→ Task requirements
Please copy every one of the rows below word for word.

→ Input material

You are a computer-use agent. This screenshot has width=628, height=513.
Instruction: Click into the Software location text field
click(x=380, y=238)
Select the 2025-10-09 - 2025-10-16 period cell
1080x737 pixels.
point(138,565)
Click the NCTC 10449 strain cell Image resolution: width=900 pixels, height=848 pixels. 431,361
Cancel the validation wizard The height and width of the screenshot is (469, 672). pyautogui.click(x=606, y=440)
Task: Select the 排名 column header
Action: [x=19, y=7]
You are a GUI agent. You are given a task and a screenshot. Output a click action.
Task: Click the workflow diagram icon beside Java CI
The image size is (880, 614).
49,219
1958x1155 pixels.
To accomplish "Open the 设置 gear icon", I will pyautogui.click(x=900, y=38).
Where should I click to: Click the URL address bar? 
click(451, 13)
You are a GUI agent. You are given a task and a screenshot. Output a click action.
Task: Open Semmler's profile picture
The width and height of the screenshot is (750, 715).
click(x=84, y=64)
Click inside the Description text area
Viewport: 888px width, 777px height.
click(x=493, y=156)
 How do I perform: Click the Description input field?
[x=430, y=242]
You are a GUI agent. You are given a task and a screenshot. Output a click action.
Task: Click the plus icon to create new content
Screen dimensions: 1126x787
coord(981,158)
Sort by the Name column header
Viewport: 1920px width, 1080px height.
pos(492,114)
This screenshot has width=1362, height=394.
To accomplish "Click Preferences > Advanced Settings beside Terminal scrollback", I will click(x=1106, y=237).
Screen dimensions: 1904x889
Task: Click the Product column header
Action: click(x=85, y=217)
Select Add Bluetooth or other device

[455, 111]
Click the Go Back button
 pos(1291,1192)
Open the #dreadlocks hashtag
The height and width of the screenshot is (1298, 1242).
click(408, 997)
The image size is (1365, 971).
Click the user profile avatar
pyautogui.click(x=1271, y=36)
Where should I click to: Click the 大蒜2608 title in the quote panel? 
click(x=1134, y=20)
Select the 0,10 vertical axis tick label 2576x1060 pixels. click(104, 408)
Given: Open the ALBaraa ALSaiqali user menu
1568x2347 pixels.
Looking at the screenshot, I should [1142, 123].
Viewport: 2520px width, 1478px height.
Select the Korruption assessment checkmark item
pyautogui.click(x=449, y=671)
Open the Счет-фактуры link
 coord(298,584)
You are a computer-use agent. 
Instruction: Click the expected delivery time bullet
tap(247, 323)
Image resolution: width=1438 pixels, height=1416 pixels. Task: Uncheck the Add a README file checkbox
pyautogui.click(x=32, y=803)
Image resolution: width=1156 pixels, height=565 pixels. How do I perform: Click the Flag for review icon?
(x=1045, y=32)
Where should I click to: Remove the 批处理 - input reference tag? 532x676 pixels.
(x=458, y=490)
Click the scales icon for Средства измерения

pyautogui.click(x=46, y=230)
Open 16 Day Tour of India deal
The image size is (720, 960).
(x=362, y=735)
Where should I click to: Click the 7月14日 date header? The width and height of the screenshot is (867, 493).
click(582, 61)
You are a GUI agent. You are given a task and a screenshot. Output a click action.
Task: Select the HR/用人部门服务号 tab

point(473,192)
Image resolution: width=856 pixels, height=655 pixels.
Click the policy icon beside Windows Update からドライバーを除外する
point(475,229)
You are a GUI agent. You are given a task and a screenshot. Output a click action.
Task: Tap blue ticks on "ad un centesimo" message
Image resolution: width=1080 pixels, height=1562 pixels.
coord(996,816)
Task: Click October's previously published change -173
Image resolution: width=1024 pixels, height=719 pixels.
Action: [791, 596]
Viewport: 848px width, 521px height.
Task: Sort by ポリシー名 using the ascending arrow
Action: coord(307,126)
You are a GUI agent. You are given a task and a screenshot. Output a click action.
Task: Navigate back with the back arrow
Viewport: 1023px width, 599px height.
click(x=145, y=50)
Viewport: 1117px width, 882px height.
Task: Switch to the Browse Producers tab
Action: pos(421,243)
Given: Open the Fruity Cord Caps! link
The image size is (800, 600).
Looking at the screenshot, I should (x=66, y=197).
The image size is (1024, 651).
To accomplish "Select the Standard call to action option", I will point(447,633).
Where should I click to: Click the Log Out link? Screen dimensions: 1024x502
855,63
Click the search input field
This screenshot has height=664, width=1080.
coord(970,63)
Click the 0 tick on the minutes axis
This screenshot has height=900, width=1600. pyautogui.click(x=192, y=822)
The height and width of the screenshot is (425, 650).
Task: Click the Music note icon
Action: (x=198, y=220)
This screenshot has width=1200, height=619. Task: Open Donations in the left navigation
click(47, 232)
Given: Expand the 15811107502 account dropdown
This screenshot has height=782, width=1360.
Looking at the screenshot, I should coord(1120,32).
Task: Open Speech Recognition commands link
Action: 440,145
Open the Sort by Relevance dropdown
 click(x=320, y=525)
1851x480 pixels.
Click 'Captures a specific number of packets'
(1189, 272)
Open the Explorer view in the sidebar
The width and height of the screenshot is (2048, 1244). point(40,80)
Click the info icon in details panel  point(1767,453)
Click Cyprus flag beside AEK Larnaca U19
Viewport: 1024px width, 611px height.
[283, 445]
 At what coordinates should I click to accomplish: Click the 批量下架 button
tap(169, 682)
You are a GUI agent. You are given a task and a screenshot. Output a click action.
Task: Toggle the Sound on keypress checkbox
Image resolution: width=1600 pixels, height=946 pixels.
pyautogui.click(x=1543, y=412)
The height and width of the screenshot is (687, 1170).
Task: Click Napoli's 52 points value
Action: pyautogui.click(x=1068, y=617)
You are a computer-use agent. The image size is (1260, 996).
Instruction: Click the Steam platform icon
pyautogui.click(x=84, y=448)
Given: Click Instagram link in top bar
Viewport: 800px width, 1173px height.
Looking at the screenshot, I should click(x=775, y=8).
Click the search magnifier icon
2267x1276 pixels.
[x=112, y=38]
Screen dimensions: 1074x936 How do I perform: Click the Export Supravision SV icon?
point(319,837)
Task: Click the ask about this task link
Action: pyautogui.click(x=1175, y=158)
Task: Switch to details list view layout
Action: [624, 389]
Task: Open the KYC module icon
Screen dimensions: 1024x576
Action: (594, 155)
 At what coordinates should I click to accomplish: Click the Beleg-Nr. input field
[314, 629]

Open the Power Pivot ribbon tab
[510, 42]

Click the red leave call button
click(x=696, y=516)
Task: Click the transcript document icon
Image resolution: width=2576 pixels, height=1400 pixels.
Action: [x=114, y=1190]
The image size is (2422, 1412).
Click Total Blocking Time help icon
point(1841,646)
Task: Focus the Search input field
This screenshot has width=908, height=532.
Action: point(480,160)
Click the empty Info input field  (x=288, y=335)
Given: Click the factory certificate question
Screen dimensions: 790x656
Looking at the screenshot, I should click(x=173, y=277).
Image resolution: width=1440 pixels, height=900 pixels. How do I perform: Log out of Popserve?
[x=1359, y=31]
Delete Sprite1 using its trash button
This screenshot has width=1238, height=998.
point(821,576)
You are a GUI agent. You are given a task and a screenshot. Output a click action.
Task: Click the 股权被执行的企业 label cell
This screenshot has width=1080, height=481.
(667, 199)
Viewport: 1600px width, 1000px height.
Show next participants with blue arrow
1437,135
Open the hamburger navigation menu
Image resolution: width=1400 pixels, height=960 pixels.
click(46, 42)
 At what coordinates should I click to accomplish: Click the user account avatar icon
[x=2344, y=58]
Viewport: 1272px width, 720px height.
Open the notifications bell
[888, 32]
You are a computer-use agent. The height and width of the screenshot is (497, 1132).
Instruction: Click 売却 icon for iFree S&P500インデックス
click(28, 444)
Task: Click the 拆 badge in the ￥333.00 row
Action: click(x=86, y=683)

→ Solution
You are a computer-use agent. This screenshot has width=628, height=513.
Instruction: Click into the Software location text field
click(x=380, y=238)
Select the 2025-10-09 - 2025-10-16 period cell
1080x737 pixels.
point(138,565)
Click the NCTC 10449 strain cell Image resolution: width=900 pixels, height=848 pixels. 431,361
Cancel the validation wizard The height and width of the screenshot is (469, 672). pyautogui.click(x=606, y=440)
Task: Select the 排名 column header
Action: [x=19, y=7]
You are a GUI agent. You are given a task and a screenshot. Output a click action.
Task: Click the workflow diagram icon beside Java CI
The image size is (880, 614).
49,219
1958x1155 pixels.
To accomplish "Open the 设置 gear icon", I will pyautogui.click(x=900, y=38).
Where should I click to: Click the URL address bar? 
click(451, 13)
You are a GUI agent. You are given a task and a screenshot. Output a click action.
Task: Open Semmler's profile picture
The width and height of the screenshot is (750, 715).
click(x=84, y=64)
Click inside the Description text area
Viewport: 888px width, 777px height.
click(x=493, y=156)
 How do I perform: Click the Description input field?
[x=430, y=242]
You are a GUI agent. You are given a task and a screenshot. Output a click action.
Task: Click the plus icon to create new content
Screen dimensions: 1126x787
coord(981,158)
Sort by the Name column header
Viewport: 1920px width, 1080px height.
pos(492,114)
This screenshot has width=1362, height=394.
To accomplish "Click Preferences > Advanced Settings beside Terminal scrollback", I will click(x=1106, y=237).
Screen dimensions: 1904x889
Task: Click the Product column header
Action: click(x=85, y=217)
Select Add Bluetooth or other device

[455, 111]
Click the Go Back button
 pos(1291,1192)
Open the #dreadlocks hashtag
The height and width of the screenshot is (1298, 1242).
click(408, 997)
The image size is (1365, 971).
Click the user profile avatar
pyautogui.click(x=1271, y=36)
Where should I click to: Click the 大蒜2608 title in the quote panel? 
click(x=1134, y=20)
Select the 0,10 vertical axis tick label 2576x1060 pixels. click(104, 408)
Given: Open the ALBaraa ALSaiqali user menu
1568x2347 pixels.
Looking at the screenshot, I should [1142, 123].
Viewport: 2520px width, 1478px height.
Select the Korruption assessment checkmark item
pyautogui.click(x=449, y=671)
Open the Счет-фактуры link
 coord(298,584)
You are a computer-use agent. 
Instruction: Click the expected delivery time bullet
tap(247, 323)
Image resolution: width=1438 pixels, height=1416 pixels. Task: Uncheck the Add a README file checkbox
pyautogui.click(x=32, y=803)
Image resolution: width=1156 pixels, height=565 pixels. How do I perform: Click the Flag for review icon?
(x=1045, y=32)
Where should I click to: Remove the 批处理 - input reference tag? 532x676 pixels.
(x=458, y=490)
Click the scales icon for Средства измерения

pyautogui.click(x=46, y=230)
Open 16 Day Tour of India deal
The image size is (720, 960).
(x=362, y=735)
Where should I click to: Click the 7月14日 date header? The width and height of the screenshot is (867, 493).
click(582, 61)
You are a GUI agent. You are given a task and a screenshot. Output a click action.
Task: Select the HR/用人部门服务号 tab

point(473,192)
Image resolution: width=856 pixels, height=655 pixels.
Click the policy icon beside Windows Update からドライバーを除外する
point(475,229)
You are a GUI agent. You are given a task and a screenshot. Output a click action.
Task: Tap blue ticks on "ad un centesimo" message
Image resolution: width=1080 pixels, height=1562 pixels.
coord(996,816)
Task: Click October's previously published change -173
Image resolution: width=1024 pixels, height=719 pixels.
Action: [791, 596]
Viewport: 848px width, 521px height.
Task: Sort by ポリシー名 using the ascending arrow
Action: coord(307,126)
You are a GUI agent. You are given a task and a screenshot. Output a click action.
Task: Navigate back with the back arrow
Viewport: 1023px width, 599px height.
click(x=145, y=50)
Viewport: 1117px width, 882px height.
Task: Switch to the Browse Producers tab
Action: pos(421,243)
Given: Open the Fruity Cord Caps! link
The image size is (800, 600).
Looking at the screenshot, I should (x=66, y=197).
The image size is (1024, 651).
To accomplish "Select the Standard call to action option", I will point(447,633).
Where should I click to: Click the Log Out link? Screen dimensions: 1024x502
855,63
Click the search input field
This screenshot has height=664, width=1080.
coord(970,63)
Click the 0 tick on the minutes axis
This screenshot has height=900, width=1600. pyautogui.click(x=192, y=822)
The height and width of the screenshot is (425, 650).
Task: Click the Music note icon
Action: (x=198, y=220)
This screenshot has width=1200, height=619. Task: Open Donations in the left navigation
click(47, 232)
Given: Expand the 15811107502 account dropdown
This screenshot has height=782, width=1360.
Looking at the screenshot, I should coord(1120,32).
Task: Open Speech Recognition commands link
Action: 440,145
Open the Sort by Relevance dropdown
 click(x=320, y=525)
1851x480 pixels.
Click 'Captures a specific number of packets'
(1189, 272)
Open the Explorer view in the sidebar
The width and height of the screenshot is (2048, 1244). point(40,80)
Click the info icon in details panel  point(1767,453)
Click Cyprus flag beside AEK Larnaca U19
Viewport: 1024px width, 611px height.
[283, 445]
 At what coordinates should I click to accomplish: Click the 批量下架 button
tap(169, 682)
You are a GUI agent. You are given a task and a screenshot. Output a click action.
Task: Toggle the Sound on keypress checkbox
Image resolution: width=1600 pixels, height=946 pixels.
pyautogui.click(x=1543, y=412)
The height and width of the screenshot is (687, 1170).
Task: Click Napoli's 52 points value
Action: pyautogui.click(x=1068, y=617)
You are a computer-use agent. The image size is (1260, 996).
Instruction: Click the Steam platform icon
pyautogui.click(x=84, y=448)
Given: Click Instagram link in top bar
Viewport: 800px width, 1173px height.
Looking at the screenshot, I should click(x=775, y=8).
Click the search magnifier icon
2267x1276 pixels.
[x=112, y=38]
Screen dimensions: 1074x936 How do I perform: Click the Export Supravision SV icon?
point(319,837)
Task: Click the ask about this task link
Action: pyautogui.click(x=1175, y=158)
Task: Switch to details list view layout
Action: [624, 389]
Task: Open the KYC module icon
Screen dimensions: 1024x576
Action: (594, 155)
 At what coordinates should I click to accomplish: Click the Beleg-Nr. input field
[314, 629]

Open the Power Pivot ribbon tab
[510, 42]

Click the red leave call button
click(x=696, y=516)
Task: Click the transcript document icon
Image resolution: width=2576 pixels, height=1400 pixels.
Action: [x=114, y=1190]
The image size is (2422, 1412).
Click Total Blocking Time help icon
point(1841,646)
Task: Focus the Search input field
This screenshot has width=908, height=532.
Action: point(480,160)
Click the empty Info input field  (x=288, y=335)
Given: Click the factory certificate question
Screen dimensions: 790x656
Looking at the screenshot, I should click(x=173, y=277).
Image resolution: width=1440 pixels, height=900 pixels. How do I perform: Log out of Popserve?
[x=1359, y=31]
Delete Sprite1 using its trash button
This screenshot has width=1238, height=998.
point(821,576)
You are a GUI agent. You are given a task and a screenshot. Output a click action.
Task: Click the 股权被执行的企业 label cell
This screenshot has width=1080, height=481.
(667, 199)
Viewport: 1600px width, 1000px height.
Show next participants with blue arrow
1437,135
Open the hamburger navigation menu
Image resolution: width=1400 pixels, height=960 pixels.
click(46, 42)
 At what coordinates should I click to accomplish: Click the user account avatar icon
[x=2344, y=58]
Viewport: 1272px width, 720px height.
Open the notifications bell
[888, 32]
You are a computer-use agent. The height and width of the screenshot is (497, 1132).
Instruction: Click 売却 icon for iFree S&P500インデックス
click(28, 444)
Task: Click the 拆 badge in the ￥333.00 row
Action: click(x=86, y=683)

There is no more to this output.